# Task objective
Write out exactly the lines from the one containing "Given: Open Параметры конфиденциальности link" through the last line of the records below, both included, and leave out any pictures.

# Data in this exercise

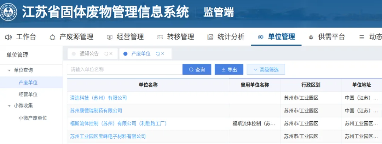
Task: Open 工作台 from the navigation bar
Action: [x=21, y=37]
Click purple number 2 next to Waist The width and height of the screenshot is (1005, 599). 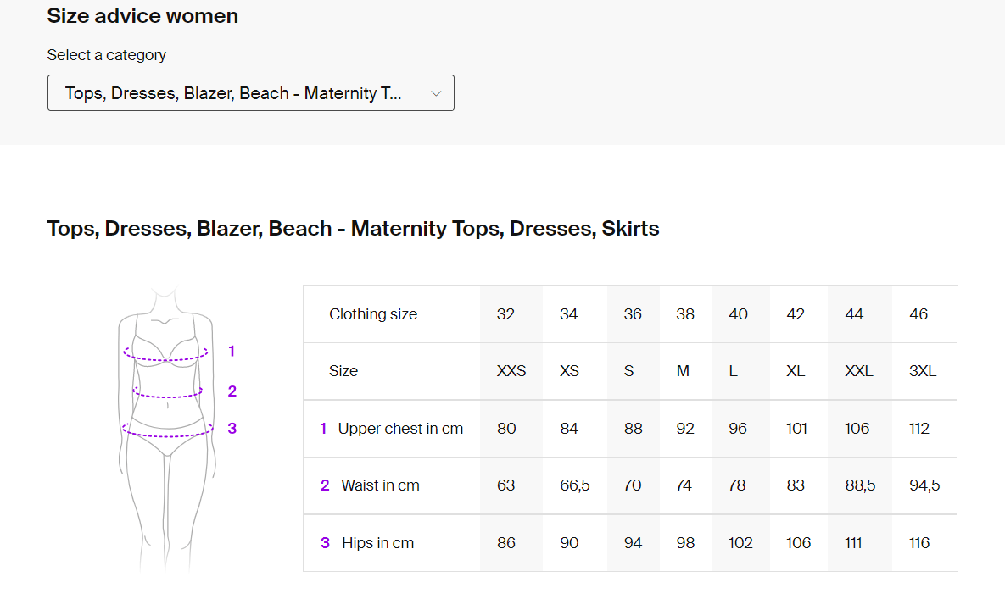325,485
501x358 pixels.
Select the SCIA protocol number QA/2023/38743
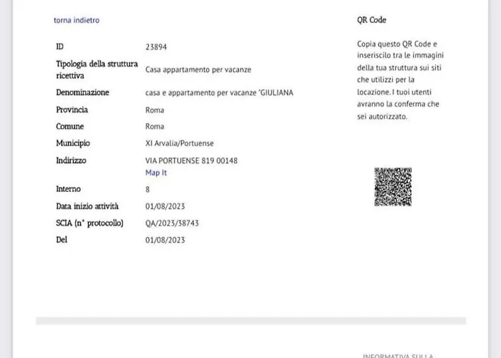click(172, 223)
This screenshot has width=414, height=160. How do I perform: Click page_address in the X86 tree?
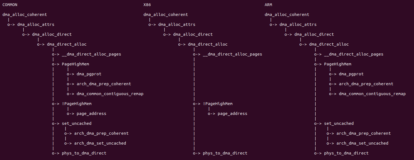click(232, 114)
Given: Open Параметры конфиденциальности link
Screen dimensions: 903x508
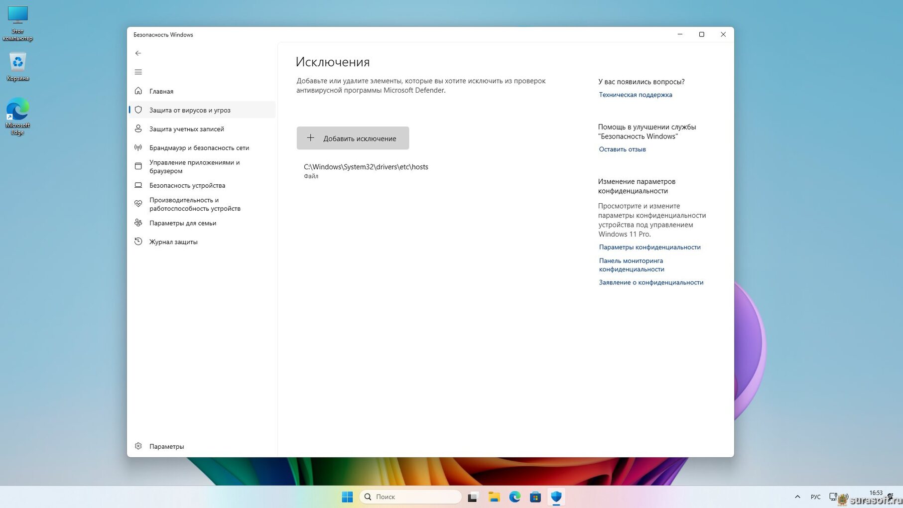Looking at the screenshot, I should (x=649, y=247).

# Result
Given: Open Параметры конфиденциальности link
Screen dimensions: 903x508
Looking at the screenshot, I should (x=649, y=247).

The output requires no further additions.